• [INPUT RECORDS]
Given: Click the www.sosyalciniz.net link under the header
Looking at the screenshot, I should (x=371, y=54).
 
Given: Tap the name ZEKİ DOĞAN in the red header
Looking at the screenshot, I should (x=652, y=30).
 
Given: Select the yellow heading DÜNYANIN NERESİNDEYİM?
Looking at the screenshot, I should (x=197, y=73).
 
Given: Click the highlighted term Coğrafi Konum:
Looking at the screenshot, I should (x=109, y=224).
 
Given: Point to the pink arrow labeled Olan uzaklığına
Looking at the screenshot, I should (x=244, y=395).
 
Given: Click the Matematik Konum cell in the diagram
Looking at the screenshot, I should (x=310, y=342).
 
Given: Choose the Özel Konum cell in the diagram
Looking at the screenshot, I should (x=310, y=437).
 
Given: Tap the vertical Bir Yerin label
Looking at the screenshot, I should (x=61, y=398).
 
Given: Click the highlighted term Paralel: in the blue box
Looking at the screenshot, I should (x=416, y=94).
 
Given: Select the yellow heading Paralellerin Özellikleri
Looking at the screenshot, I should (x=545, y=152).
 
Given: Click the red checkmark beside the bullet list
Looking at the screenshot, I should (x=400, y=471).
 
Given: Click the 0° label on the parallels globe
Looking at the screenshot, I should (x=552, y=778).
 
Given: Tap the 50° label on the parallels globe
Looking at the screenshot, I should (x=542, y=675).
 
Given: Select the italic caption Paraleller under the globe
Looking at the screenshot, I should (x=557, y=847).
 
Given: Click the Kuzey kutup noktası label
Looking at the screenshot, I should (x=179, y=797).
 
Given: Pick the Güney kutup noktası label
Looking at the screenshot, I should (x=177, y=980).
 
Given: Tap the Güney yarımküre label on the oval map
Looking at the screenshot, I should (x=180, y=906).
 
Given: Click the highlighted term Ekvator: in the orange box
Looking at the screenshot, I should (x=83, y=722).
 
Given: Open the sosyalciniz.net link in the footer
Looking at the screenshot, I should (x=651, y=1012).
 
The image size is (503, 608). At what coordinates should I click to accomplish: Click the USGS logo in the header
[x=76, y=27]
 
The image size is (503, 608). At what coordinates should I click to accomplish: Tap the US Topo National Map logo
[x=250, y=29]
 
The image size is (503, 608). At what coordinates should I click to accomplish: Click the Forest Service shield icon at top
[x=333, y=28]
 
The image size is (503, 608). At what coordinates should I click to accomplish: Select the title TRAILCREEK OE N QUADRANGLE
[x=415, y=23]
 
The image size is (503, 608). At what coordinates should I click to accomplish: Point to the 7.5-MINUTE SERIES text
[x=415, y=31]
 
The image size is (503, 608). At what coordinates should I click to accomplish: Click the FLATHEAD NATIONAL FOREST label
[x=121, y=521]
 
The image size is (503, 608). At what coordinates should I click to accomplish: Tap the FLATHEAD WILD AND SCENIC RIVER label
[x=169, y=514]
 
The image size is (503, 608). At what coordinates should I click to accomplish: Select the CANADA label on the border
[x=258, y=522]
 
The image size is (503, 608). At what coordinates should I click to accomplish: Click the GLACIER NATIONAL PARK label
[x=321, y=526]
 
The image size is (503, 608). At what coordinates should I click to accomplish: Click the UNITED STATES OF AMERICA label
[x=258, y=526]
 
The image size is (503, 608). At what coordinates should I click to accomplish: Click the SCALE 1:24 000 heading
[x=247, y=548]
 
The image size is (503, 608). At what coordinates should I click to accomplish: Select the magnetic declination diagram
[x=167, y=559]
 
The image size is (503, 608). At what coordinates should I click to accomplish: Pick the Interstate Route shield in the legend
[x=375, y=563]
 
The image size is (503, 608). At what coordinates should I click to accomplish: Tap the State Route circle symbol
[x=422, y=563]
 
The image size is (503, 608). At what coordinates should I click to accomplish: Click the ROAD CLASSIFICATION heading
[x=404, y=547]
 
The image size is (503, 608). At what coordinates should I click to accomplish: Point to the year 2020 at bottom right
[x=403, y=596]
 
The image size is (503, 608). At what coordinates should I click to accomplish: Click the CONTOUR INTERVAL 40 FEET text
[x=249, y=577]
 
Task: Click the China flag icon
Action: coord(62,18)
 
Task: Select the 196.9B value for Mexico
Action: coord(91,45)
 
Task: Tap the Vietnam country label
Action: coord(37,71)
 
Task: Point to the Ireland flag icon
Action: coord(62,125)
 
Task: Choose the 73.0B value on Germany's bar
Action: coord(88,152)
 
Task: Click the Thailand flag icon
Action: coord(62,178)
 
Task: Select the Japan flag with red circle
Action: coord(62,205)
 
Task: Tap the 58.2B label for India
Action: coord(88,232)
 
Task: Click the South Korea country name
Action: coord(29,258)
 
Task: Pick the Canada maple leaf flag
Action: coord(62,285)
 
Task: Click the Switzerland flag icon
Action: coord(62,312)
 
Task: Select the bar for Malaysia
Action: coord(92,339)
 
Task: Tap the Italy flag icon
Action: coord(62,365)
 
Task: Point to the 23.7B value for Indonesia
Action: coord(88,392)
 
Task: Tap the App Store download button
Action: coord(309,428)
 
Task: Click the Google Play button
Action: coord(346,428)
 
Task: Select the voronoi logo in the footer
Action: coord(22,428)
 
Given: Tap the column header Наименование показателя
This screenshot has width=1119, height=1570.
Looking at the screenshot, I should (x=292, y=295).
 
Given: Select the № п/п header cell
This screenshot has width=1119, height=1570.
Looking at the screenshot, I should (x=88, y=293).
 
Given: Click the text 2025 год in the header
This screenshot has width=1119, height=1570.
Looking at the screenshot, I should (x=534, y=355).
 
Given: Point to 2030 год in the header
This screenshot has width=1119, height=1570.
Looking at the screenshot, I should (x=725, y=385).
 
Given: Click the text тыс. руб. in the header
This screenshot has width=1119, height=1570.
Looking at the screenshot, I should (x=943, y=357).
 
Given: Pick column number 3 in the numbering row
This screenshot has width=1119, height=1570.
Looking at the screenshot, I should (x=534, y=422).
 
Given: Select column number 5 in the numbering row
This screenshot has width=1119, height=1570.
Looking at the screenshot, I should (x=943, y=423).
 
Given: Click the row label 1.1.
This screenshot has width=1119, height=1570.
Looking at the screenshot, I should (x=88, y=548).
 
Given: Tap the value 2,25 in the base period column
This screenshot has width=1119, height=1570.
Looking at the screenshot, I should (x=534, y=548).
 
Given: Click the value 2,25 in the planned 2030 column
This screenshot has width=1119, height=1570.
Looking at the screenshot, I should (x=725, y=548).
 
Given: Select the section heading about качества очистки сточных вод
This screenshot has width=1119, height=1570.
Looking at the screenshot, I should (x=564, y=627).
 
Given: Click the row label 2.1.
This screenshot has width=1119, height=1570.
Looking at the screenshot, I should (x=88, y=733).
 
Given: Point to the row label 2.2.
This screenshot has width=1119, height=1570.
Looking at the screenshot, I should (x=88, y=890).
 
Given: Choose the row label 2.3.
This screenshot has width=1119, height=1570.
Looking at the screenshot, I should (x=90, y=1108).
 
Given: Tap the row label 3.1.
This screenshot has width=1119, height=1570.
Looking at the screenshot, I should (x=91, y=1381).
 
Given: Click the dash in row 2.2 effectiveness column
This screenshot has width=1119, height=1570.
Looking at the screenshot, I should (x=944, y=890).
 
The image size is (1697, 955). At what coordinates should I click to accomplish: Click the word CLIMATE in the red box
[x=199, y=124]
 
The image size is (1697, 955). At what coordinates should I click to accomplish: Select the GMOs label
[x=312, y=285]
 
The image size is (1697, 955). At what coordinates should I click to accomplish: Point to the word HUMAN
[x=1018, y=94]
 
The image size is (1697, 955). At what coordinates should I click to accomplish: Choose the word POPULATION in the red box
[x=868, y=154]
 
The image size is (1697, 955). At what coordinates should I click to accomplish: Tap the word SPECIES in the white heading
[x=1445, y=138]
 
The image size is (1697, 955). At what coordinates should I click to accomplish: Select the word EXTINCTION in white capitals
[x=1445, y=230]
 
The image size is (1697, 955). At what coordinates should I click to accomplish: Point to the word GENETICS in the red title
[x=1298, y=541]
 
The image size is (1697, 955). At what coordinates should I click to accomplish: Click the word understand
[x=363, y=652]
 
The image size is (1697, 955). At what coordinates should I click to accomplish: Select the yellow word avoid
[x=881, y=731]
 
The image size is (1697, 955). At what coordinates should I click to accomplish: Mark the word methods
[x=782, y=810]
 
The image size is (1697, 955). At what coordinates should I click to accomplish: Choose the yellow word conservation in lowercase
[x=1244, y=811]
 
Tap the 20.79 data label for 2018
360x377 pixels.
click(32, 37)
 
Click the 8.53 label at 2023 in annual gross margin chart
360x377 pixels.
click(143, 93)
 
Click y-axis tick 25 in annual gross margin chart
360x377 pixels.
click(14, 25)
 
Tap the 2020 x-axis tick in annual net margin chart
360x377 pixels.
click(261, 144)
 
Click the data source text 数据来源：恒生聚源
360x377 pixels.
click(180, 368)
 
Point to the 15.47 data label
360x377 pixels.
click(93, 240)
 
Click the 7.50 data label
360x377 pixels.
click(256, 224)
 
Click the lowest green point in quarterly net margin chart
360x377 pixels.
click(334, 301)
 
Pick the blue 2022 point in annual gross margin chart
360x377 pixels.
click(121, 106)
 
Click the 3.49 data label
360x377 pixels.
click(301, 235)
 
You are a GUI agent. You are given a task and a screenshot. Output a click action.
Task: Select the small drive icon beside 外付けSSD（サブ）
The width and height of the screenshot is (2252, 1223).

• [THE TASK] Rewrite the lines starting at the one that contains "Given: Tap the column" and ending at the one that contains "Given: Tap the value", keeping each request, but shift every coordinate in the answers by adding 69.

• [RESPONSE TO THE TASK]
Given: Tap the column header Наименование показателя
This screenshot has width=1119, height=1570.
Looking at the screenshot, I should (x=361, y=364).
 
Given: Select the № п/п header cell
This screenshot has width=1119, height=1570.
Looking at the screenshot, I should (x=157, y=362).
 
Given: Click the text 2025 год in the header
This screenshot has width=1119, height=1570.
Looking at the screenshot, I should (x=603, y=424).
 
Given: Point to 2030 год in the header
This screenshot has width=1119, height=1570.
Looking at the screenshot, I should (x=794, y=454).
 
Given: Click the text тыс. руб. in the header
This screenshot has width=1119, height=1570.
Looking at the screenshot, I should (x=1012, y=426).
 
Given: Pick column number 3 in the numbering row
This screenshot has width=1119, height=1570.
Looking at the screenshot, I should (x=603, y=491).
 
Given: Select column number 5 in the numbering row
This screenshot has width=1119, height=1570.
Looking at the screenshot, I should (x=1012, y=492).
 
Given: Click the row label 1.1.
This screenshot has width=1119, height=1570.
Looking at the screenshot, I should (x=157, y=617).
 
Given: Tap the value 2,25 in the base period column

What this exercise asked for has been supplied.